DATA PROVIDED →
*** Begin section ***
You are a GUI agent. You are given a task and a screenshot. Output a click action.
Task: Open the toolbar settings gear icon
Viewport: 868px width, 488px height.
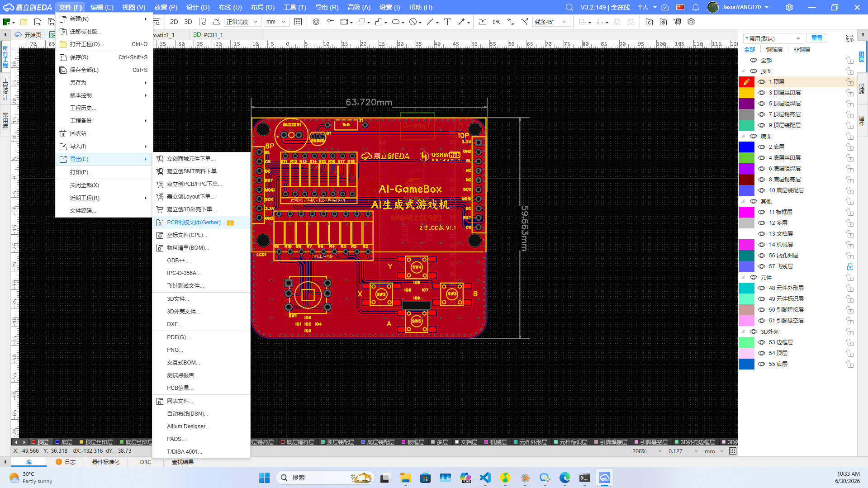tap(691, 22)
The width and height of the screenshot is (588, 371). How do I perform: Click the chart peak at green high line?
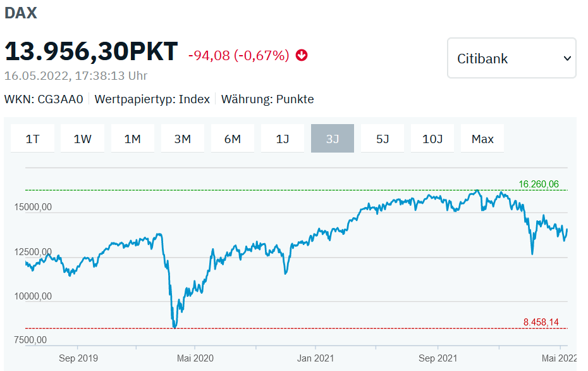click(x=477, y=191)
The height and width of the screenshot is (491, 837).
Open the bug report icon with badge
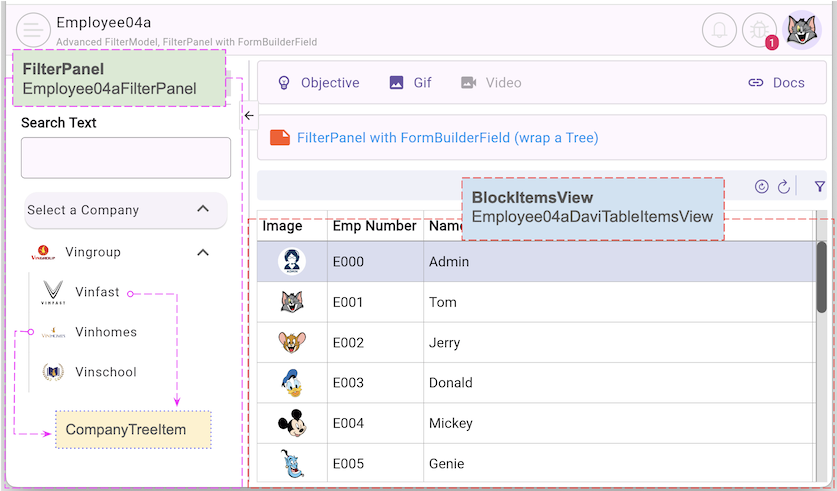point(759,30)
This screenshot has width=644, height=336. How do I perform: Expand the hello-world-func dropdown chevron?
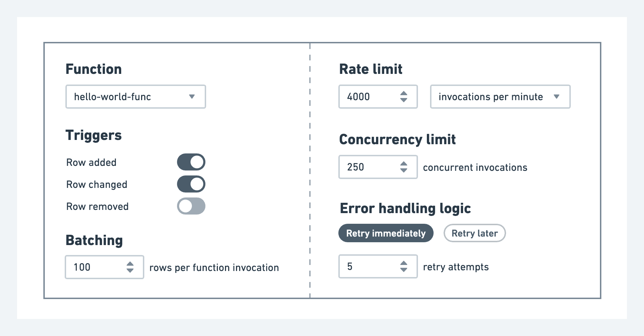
*** End section ***
EXERCISE GOAL →
Pictures aside, reproduce all of the material above without alteration.

ANSWER →
You are a GUI agent. You are given a task and a screenshot. Output a click action.
Task: Open the toolbar settings gear icon
Viewport: 868px width, 488px height.
tap(691, 22)
The width and height of the screenshot is (588, 371). How do I perform: Click the chart peak at green high line?
click(x=477, y=191)
The height and width of the screenshot is (491, 837).
Open the bug report icon with badge
point(759,30)
This screenshot has width=644, height=336. How do I perform: Expand the hello-world-func dropdown chevron?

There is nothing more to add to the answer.